WT or Casp2KO BMDCs were infected with S2308, RB51, or S. typhimurium strain SL1344 (MOI: 5). At 24 h post infection, the expression of three costimulatory cell surface markers CD40 (A), CD80 (B), and CD86 (C) was measured by flow cytometry. For each surface molecule studied, a cytometry analysis histogram from one representative experiment is presented on the left, and the complication histogram on the right includes summarized results (means ± standard deviations of the means) from four independent experiments. The asterisk sign (*) denotes statistically significant difference (P-value <0.05) between an infection group and the medium control group. The sign (**) represents statistically significant difference (P-value <0.05) between WT and Casp2KO BMDCs infected with the same bacteria.

Figure 5. Surface expression of MHC class I and II molecules of BMDCs in response to infection with RB51 or S2308.

WT or Casp2KO BMDCs were infected with Brucella strains S2308 or RB51, or S. typhimurium strain SL1344 (MOI: 5).
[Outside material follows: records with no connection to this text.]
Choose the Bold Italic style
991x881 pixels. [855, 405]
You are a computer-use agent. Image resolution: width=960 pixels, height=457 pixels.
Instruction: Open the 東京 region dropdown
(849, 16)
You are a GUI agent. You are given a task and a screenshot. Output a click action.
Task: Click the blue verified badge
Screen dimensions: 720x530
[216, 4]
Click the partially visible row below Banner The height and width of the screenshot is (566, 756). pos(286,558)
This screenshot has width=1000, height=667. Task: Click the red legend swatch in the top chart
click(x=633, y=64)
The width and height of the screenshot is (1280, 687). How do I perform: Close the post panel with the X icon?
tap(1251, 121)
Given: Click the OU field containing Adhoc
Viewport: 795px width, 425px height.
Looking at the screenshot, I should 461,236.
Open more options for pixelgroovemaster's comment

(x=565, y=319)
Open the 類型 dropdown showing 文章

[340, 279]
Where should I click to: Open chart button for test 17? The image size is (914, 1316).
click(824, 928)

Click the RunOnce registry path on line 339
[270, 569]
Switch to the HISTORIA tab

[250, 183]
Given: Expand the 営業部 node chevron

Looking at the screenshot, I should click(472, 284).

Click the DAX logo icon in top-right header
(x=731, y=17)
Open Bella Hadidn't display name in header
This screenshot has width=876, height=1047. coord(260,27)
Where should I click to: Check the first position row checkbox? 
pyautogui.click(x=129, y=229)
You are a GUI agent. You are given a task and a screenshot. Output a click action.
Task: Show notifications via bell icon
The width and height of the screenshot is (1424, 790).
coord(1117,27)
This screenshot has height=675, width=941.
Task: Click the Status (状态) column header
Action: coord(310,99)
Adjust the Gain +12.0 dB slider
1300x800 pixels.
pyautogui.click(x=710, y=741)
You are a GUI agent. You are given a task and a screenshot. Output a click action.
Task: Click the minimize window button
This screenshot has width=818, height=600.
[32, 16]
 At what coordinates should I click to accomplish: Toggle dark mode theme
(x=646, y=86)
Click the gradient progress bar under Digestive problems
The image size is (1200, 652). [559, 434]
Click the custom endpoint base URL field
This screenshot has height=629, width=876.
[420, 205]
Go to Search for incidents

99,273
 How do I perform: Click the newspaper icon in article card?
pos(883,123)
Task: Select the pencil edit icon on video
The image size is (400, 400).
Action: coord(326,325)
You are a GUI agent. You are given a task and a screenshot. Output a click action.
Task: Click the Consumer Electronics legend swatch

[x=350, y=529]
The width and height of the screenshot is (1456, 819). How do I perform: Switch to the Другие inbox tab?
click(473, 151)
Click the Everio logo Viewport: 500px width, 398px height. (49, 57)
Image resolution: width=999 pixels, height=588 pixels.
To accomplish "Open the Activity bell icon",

At 24 h post infection, the surface expression of two MHC class molecules H-2Kb (A) and I-Ab (B) was measured by flow cytometry. For each surface molecule studied, a cytometry analysis histogram from one representative experiment is presented on the left, and the complication histogram on the right includes results (means ± standard deviations of the means) from four independent experiments. Data present means ± SDs of three independent experiments. The asterisk sign (*) denotes statistically significant difference (P-value <0.05) between an infection group and the medium control group. The sign (**) represents statistically significant difference (P-value <0.05) between WT and Casp2KO BMDCs infected with the same bacteria.

Figure 6. The effects of caspase-2 on production of cytokines in Brucella-infected BMDCs.

To assess the effect of caspase-2 on DC function, the protein levels of TNF-α (A), IL-6 (B), IL12/IL23p40 (C), and IFN-γ (D) from the culture supernatants of S2308- or RB51-infected WT or Casp2KO BMDCs were collected and analyzed using ELISA. Supernatants were obtained at 24 h post infection. The results represent cytokine secretion (means ± standard deviations of the means of three experiments). The asterisk sign (*) denotes statistically significant difference (P-value <0.05) between an infection group and the medium control group. The sign (**) represents statistically significant difference (P-value <0.05) between WT and Casp2KO BMDCs infected with the same bacteria.

Figure 7. Effect of caspase-2 on priming of allogeneic T-cells through Brucella-infected BMDCs.

At 24 h post infection, WT and Casp2KO BMDCs that were infected or not infected (NI) with RB51 were co-cultured with CFSE-labeled naïve CD4+ T cells (A) or CD8+ T cells (B) from BALB/c mice for 5 days at different BMDC/T-cell ratios. The proliferation of naïve T-lymphocytes was analyzed by flow cytometry. The data are means ± standard deviations of the means of five independent experiments. Statistical differences for comparisons with uninfected DCs are indicated by the sign (**) (P-value <0.01).